只不过,可能因为很多的原因,他们没有她与东方瑾这般的幸运,南星辰不懂白清歌的深情,白清歌用胡闹伪装自己。
玉婉婉看着自家老哥,以为玉琢是不是跟白清歌私下有什么她不知道的协定,可是当玉婉婉看向玉琢的时候,见他也是一副怔愣的模样,一副完全不知道怎么回事,自己就被点名的模样,玉婉婉只能自己揉揉眉心,看来问自家老哥是根本没有结果,还得去问白清歌到底要,整除这一出,是要干啥?
玉婉婉眼神示意对面南星辰,怎么个问题?可知道白清歌为何今日如此不正常的抽风,竟然要霍霍她老哥?
南星辰再度耸耸肩,他也是懵的,谁知道白清歌怎么的了,可能她有犯病了,脑子出问题了也说不定,竟然说自己喜欢玉琢,这演的再像也不是真的啊。
不过在南星辰看来,白清歌本来就是脑子有病的病人,做出什么样的事情都不奇怪,若不是她自己胡闹,那就是她身后白家的事情,白清歌没次见他都说喜欢他,可是却总是跟着别人跑,南星辰实在无法理解一个女人比他还风流,说一套做一套。
白清歌歪着头笑的甜腻,“皇上,我这可不是在开玩笑,我这是想清楚了,我以前是喜欢过东方谦一,可是东方谦一根本就不理我,他有骰子跟青楼就够了,更何况他现在天天追着玉婉婉跑,恨不得把玉婉婉拐回孝亲王府,我跟他跑了三年,嘿,他给我花的银子一只手都数得过来,绝对不超过五两,皇上您说这样的男人能嫁吗?”

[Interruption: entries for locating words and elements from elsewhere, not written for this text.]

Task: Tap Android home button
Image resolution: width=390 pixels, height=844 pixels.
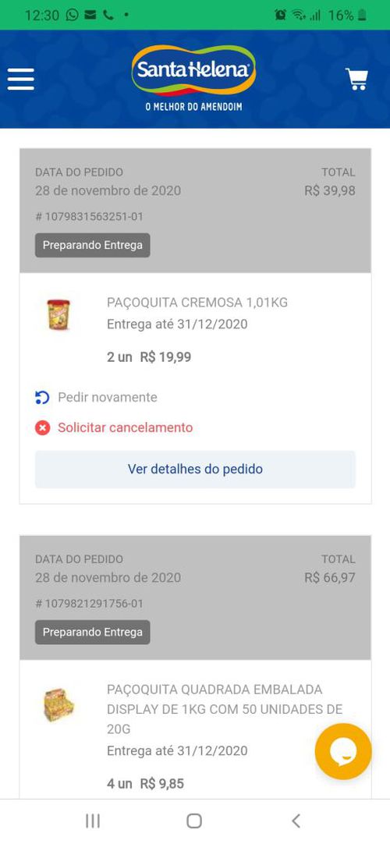Action: click(194, 821)
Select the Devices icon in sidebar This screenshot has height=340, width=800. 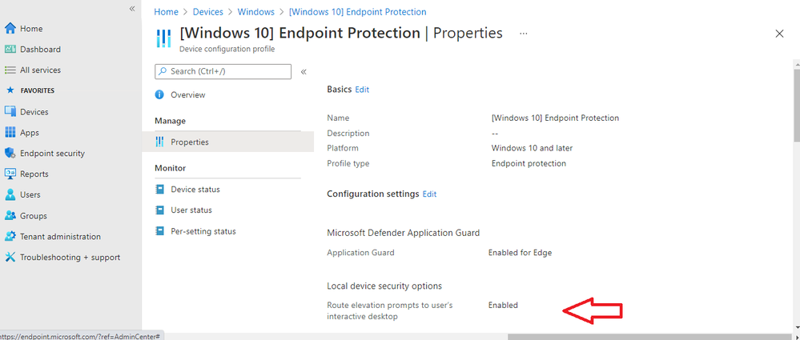10,112
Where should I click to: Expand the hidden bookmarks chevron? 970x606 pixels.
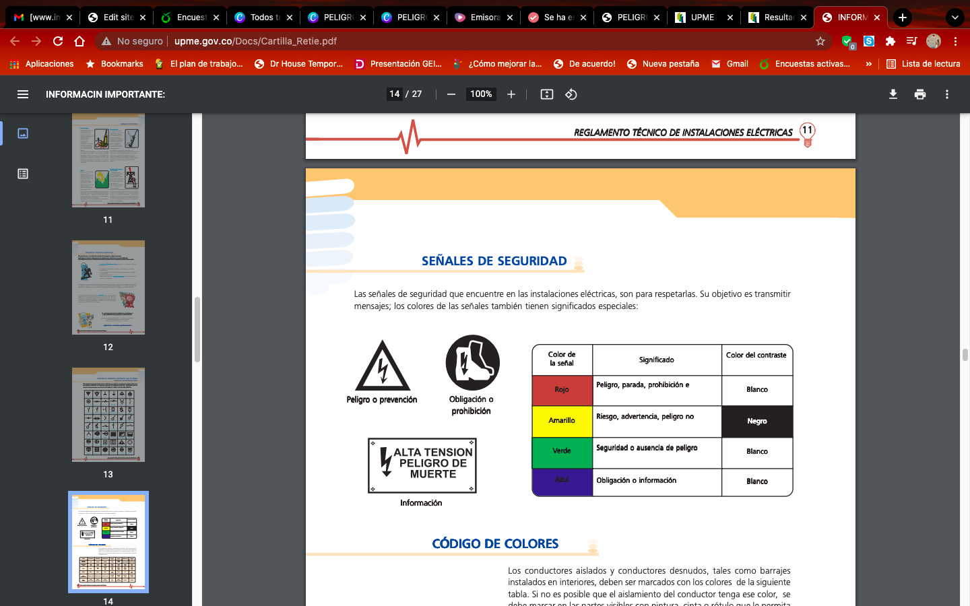868,64
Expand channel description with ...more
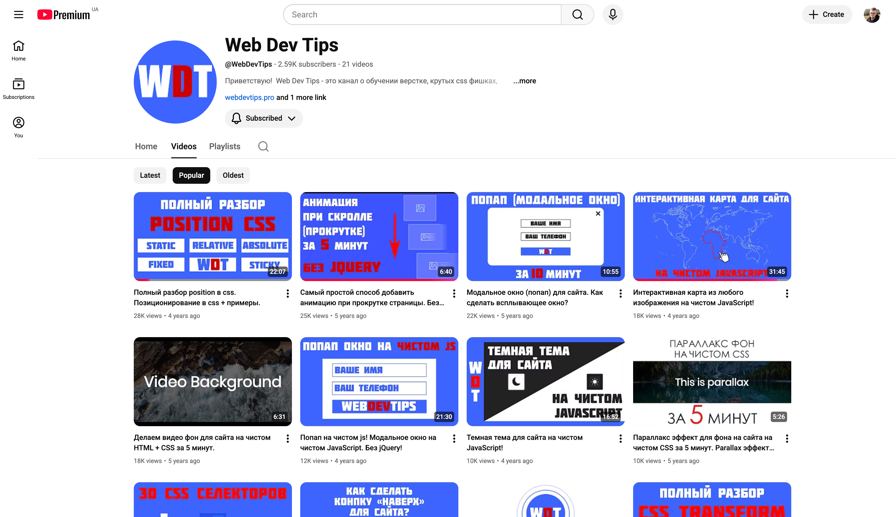 point(524,81)
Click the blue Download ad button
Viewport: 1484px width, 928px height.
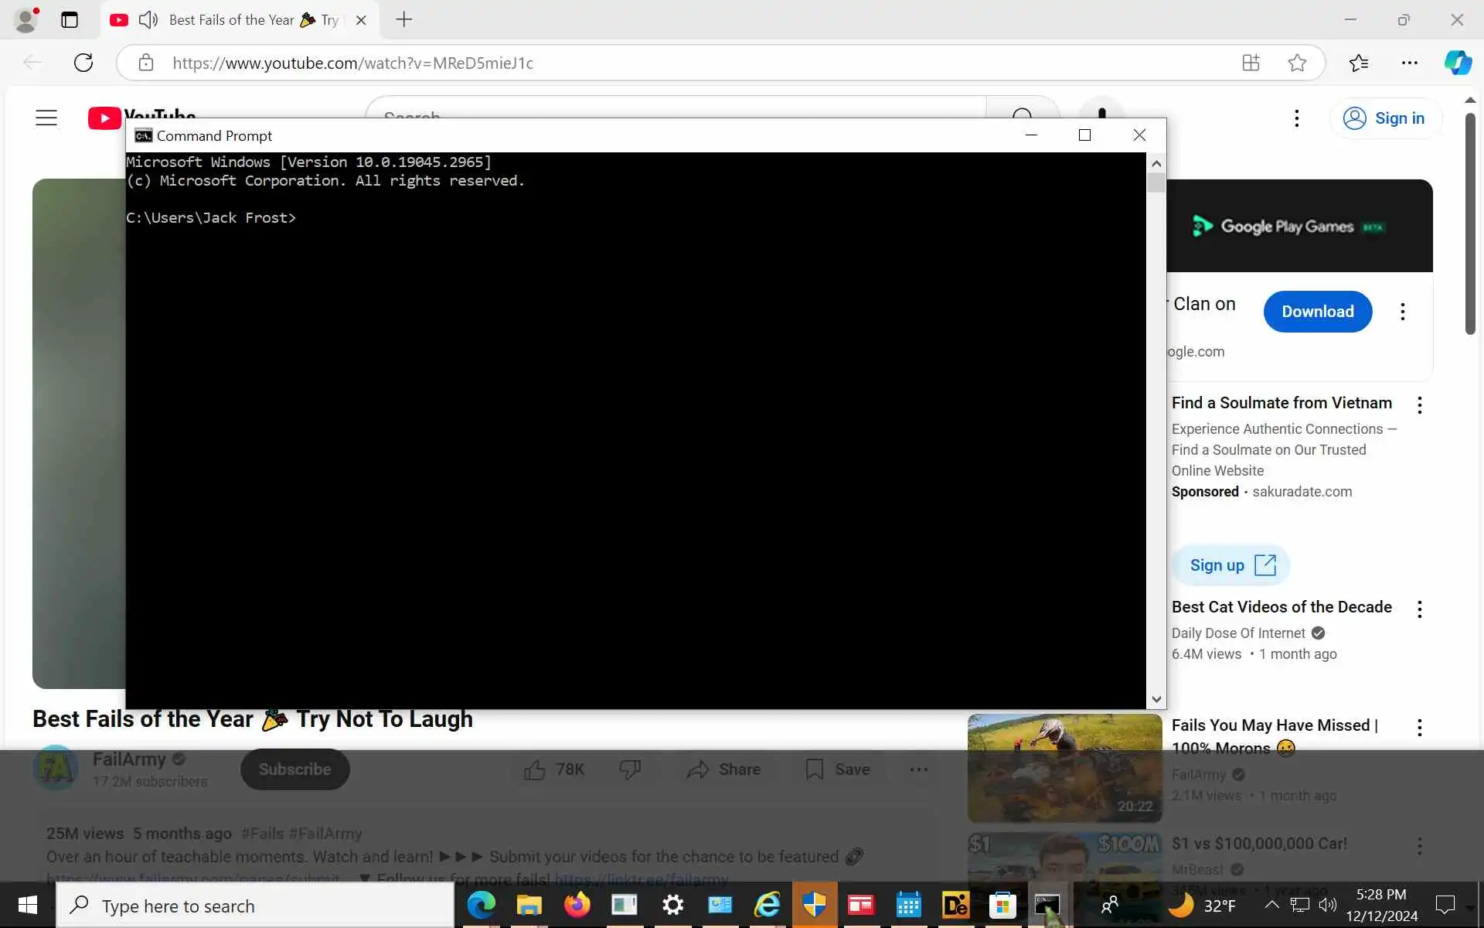tap(1317, 312)
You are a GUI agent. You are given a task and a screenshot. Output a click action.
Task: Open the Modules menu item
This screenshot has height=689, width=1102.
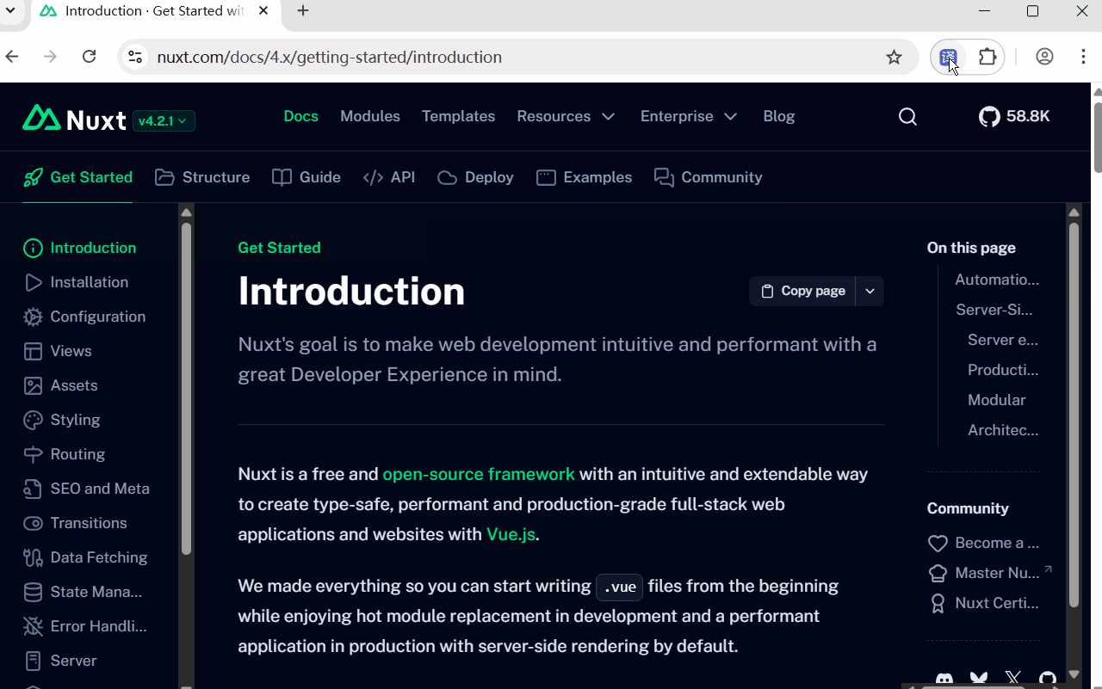(369, 116)
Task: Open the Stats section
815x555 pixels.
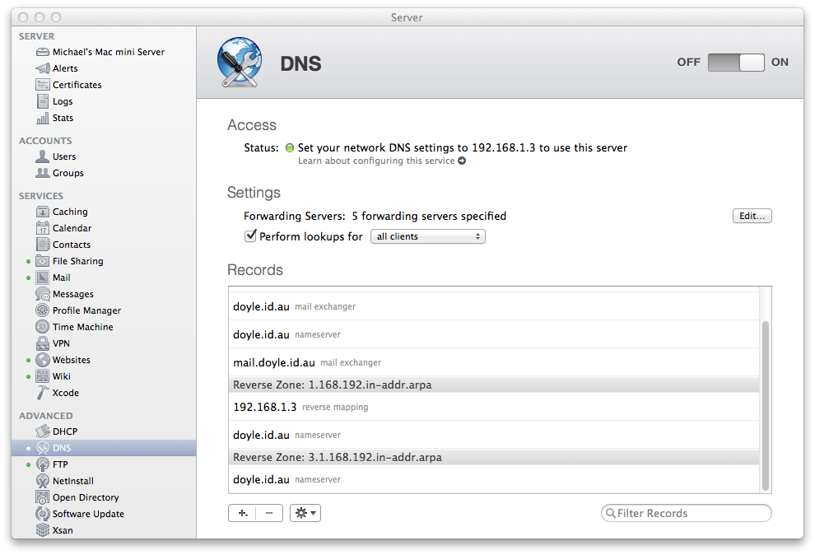Action: pyautogui.click(x=63, y=118)
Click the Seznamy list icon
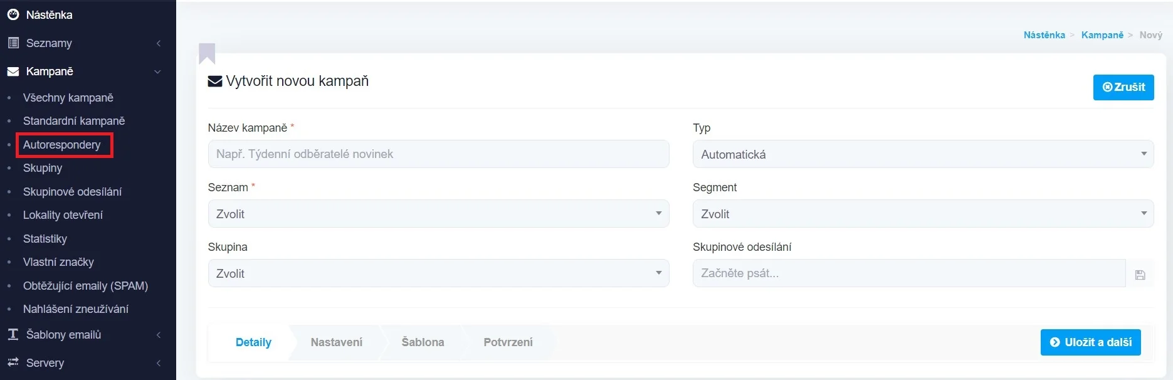The width and height of the screenshot is (1173, 380). coord(13,43)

众人无语,虽然不知道白清歌时候的是真的假的,不过并不妨碍他们看热闹不是,没想到他们浣月的小魔王也有让人嫌弃的时候,还被人揭老底,三年给一个姑娘花了不超过五两,这真是他们认识的谦一世子吗?
白清歌越说越气愤,“本姑娘又不傻,若嫁了他,还不以后天天得喝西北风。”
看出白清歌有些认真,老皇帝拧眉,笑意收敛了些,这话题,若是个玩笑,他倒是能接受,可若是真的,那就要好好衡量一下了,“朕怎么听说,白姑娘跟……”
皇上语气顿住,在想用什么词来说,毕竟一个姑娘家,喜欢这个喜欢那个,被人传出闲话是有损名誉的,他是皇上,尤其不能道人长短,况且白清歌还是个姑娘家。
白清歌知道老皇帝要说什么,直接接过老皇帝的话道。“后来本姑娘又觉得南星辰不错”,说着白清歌看向南星辰,在对视上的那依肯,白清歌立马错开眼神转身,看着皇上哈哈笑。
“他大方不是,特别大方,整日银子多的数不过来,可是南星辰身边常常跟着四个幽灵一般的婢女,可能是因为本姑娘长的太好看,让她们有危机感,防我跟防贼一样,这样的男人,随时需要身边姑娘保护,没有我们两的私人时间,更不能要。
但自从我前几日把玉琢公子从玉王府掳走了,跟他待了几日之后,突然发现玉琢公子有担当,有能力,而且长得也不差,所以皇上我决定喜欢他了。”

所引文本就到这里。